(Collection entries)
=-=-=-=-=

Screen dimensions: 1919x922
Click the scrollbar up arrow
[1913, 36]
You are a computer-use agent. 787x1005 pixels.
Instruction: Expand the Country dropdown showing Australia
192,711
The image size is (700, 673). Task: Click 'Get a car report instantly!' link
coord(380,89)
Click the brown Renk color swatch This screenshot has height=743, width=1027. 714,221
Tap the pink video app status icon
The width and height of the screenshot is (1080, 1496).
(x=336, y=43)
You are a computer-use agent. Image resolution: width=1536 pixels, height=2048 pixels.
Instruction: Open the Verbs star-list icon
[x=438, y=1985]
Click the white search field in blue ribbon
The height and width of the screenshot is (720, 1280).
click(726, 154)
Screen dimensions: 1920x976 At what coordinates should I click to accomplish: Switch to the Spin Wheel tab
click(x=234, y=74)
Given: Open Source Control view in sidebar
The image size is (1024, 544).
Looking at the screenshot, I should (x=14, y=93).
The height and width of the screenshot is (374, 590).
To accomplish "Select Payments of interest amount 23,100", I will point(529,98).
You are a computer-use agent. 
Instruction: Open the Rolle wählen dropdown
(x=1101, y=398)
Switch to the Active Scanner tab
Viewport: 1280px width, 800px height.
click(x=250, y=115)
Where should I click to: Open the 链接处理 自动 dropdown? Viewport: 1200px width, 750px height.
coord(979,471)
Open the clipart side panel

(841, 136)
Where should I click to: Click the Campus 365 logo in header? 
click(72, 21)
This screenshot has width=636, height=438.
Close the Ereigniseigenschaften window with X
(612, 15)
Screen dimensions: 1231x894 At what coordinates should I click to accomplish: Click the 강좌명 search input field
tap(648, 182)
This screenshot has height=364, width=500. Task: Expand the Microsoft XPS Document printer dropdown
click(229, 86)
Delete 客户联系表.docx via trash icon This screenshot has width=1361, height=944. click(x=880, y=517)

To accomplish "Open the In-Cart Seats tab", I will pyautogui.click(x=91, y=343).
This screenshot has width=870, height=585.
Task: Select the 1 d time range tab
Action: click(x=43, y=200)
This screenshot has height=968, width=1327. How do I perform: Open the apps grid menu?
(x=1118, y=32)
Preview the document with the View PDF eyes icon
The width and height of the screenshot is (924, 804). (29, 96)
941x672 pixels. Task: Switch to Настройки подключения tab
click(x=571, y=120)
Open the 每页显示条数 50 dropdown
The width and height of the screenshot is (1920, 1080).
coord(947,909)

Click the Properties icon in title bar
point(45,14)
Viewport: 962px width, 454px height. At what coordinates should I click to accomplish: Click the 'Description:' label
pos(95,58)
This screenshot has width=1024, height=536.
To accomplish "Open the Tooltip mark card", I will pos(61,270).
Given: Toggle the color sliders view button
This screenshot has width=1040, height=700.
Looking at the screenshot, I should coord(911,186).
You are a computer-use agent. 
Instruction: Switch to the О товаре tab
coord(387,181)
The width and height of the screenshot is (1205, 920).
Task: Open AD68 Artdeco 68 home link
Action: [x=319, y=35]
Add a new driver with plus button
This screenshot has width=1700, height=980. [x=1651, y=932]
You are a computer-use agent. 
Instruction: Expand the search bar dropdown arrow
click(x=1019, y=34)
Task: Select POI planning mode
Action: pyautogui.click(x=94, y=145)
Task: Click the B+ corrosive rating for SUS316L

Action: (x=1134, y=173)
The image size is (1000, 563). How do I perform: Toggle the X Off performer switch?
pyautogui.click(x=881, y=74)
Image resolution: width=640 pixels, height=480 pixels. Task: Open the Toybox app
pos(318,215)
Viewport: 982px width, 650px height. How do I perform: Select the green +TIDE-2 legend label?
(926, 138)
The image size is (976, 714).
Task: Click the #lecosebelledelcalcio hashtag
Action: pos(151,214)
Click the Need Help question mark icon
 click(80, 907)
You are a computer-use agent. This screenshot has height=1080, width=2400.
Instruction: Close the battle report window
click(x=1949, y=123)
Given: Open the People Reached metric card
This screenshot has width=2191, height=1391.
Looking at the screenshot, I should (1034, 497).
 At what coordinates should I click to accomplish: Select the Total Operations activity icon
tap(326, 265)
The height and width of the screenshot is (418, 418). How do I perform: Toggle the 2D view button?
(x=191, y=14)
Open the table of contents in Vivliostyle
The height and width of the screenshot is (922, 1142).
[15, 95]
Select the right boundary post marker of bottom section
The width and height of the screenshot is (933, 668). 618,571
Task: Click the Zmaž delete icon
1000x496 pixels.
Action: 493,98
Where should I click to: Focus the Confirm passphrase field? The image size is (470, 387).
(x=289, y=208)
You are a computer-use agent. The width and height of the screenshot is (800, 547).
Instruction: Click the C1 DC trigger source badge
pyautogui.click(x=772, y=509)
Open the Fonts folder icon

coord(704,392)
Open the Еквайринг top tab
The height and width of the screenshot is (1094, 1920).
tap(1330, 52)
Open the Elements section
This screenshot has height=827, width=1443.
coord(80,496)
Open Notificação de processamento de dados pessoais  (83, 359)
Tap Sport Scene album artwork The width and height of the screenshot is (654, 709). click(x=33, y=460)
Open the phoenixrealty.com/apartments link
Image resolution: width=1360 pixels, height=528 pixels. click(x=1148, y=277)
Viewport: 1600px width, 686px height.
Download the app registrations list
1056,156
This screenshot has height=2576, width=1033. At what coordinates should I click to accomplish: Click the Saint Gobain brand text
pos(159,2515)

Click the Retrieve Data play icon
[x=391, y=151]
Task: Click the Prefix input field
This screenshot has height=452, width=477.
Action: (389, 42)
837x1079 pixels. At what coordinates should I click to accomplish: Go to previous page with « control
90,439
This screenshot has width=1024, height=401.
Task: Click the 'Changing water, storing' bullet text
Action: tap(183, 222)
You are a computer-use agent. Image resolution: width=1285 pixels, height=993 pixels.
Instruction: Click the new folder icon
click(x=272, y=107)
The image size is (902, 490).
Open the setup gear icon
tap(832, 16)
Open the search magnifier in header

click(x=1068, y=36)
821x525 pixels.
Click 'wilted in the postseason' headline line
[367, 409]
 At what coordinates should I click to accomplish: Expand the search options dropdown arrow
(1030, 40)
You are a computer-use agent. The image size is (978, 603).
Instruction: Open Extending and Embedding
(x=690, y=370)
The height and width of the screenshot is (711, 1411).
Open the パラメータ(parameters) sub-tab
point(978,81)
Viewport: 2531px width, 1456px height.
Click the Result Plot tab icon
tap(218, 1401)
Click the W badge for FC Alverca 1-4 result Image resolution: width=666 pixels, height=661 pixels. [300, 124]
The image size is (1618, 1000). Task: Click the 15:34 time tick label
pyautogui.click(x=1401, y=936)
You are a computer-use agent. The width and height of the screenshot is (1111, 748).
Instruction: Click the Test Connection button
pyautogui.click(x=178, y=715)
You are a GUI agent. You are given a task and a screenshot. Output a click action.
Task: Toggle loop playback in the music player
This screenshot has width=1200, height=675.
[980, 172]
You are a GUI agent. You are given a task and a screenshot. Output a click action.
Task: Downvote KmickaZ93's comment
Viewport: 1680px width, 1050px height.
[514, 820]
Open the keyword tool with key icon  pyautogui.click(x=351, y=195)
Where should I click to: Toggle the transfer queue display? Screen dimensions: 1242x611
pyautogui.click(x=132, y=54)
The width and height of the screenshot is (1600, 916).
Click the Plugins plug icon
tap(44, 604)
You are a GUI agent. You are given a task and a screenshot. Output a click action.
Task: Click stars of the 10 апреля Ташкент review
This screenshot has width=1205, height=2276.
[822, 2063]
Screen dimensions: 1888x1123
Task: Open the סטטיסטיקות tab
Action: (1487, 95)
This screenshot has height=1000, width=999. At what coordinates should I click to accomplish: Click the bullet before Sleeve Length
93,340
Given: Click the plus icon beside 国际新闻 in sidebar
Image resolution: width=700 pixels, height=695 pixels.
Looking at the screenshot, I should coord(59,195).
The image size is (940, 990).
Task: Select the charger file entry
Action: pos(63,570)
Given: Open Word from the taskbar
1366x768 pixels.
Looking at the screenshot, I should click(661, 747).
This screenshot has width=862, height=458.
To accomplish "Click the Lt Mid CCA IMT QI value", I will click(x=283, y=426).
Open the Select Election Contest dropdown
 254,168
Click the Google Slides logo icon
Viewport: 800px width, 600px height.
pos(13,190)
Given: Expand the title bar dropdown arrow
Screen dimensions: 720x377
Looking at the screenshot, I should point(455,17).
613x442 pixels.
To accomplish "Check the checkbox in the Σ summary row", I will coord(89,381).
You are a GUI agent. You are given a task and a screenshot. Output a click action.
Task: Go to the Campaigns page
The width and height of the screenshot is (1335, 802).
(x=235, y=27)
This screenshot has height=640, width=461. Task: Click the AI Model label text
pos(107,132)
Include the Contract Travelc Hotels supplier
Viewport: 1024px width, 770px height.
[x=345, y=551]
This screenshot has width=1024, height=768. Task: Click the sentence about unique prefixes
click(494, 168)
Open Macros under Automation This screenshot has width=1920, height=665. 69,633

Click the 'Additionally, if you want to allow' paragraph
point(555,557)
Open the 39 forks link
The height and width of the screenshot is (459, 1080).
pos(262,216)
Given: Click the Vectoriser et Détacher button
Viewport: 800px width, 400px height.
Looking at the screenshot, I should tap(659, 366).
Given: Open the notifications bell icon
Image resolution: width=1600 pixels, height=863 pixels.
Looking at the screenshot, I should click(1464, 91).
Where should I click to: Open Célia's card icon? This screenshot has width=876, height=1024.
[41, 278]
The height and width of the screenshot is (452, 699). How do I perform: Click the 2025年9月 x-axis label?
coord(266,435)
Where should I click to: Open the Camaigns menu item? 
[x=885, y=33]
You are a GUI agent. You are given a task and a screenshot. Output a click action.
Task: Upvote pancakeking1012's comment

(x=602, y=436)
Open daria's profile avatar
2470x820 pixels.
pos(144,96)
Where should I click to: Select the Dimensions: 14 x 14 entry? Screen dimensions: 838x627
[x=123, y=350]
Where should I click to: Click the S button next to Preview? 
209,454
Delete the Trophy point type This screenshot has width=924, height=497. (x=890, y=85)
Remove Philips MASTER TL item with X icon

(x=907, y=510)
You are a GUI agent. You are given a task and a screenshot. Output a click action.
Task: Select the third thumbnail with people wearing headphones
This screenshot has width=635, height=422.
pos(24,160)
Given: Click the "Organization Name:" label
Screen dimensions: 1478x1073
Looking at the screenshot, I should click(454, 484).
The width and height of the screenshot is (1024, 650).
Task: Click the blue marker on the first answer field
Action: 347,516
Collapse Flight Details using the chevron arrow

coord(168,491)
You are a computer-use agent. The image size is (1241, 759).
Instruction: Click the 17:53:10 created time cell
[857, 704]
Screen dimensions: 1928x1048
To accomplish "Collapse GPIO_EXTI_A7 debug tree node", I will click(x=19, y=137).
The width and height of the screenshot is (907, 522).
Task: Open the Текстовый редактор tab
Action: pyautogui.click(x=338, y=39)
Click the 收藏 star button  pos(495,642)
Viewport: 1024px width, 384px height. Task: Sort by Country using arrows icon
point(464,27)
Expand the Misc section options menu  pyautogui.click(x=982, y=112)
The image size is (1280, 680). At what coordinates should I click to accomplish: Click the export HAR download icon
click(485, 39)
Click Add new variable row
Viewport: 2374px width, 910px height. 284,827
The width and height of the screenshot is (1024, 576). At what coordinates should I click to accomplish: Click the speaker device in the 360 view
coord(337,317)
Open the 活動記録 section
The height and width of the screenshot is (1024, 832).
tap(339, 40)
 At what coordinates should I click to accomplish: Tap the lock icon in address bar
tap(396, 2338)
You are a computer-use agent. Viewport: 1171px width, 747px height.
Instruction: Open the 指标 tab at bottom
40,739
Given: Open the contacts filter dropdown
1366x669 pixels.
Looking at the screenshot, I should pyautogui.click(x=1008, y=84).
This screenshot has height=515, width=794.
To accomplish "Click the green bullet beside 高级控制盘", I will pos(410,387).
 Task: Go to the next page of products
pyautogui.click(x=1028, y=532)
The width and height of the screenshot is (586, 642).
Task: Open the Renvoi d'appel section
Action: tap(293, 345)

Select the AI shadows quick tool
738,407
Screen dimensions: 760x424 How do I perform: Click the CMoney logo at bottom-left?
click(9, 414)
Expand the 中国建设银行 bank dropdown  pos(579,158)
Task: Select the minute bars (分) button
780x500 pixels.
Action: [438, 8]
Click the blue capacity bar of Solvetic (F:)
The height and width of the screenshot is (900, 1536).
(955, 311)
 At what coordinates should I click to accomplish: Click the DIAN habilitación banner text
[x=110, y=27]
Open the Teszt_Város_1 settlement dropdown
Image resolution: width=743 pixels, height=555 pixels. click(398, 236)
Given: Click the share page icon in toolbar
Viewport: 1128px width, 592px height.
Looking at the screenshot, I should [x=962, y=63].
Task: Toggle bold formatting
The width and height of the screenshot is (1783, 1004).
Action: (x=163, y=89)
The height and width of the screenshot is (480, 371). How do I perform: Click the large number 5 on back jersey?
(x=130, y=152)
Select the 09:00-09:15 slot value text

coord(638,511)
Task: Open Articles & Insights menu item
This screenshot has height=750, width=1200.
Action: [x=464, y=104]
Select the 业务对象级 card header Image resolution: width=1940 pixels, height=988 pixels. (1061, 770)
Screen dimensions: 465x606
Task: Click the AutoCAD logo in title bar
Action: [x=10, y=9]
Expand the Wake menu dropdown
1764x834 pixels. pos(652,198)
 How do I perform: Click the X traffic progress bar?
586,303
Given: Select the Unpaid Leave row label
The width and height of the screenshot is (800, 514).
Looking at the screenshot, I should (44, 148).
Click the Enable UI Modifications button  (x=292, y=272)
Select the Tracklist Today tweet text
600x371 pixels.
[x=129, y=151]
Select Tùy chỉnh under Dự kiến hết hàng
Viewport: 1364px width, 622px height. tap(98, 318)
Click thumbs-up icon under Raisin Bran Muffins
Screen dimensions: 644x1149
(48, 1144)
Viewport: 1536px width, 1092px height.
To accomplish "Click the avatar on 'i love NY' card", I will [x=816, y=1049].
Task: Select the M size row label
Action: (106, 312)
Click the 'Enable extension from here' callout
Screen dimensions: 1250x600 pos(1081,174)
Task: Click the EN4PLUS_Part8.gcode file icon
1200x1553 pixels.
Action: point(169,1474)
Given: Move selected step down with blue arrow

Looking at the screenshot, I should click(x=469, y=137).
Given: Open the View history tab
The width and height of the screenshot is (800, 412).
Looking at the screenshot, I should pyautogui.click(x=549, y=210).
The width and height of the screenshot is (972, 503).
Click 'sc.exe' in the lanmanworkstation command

=-=-=-=-=

_Problem description:_ The response must consist solely of the lines from the top of the records through the line holding "Click the white search field in blue ribbon", copied word for word.

_Solution below:_
Screen dimensions: 1919x922
Click the scrollbar up arrow
[1913, 36]
You are a computer-use agent. 787x1005 pixels.
Instruction: Expand the Country dropdown showing Australia
192,711
The image size is (700, 673). Task: Click 'Get a car report instantly!' link
coord(380,89)
Click the brown Renk color swatch This screenshot has height=743, width=1027. 714,221
Tap the pink video app status icon
The width and height of the screenshot is (1080, 1496).
(x=336, y=43)
You are a computer-use agent. Image resolution: width=1536 pixels, height=2048 pixels.
Instruction: Open the Verbs star-list icon
[x=438, y=1985]
Click the white search field in blue ribbon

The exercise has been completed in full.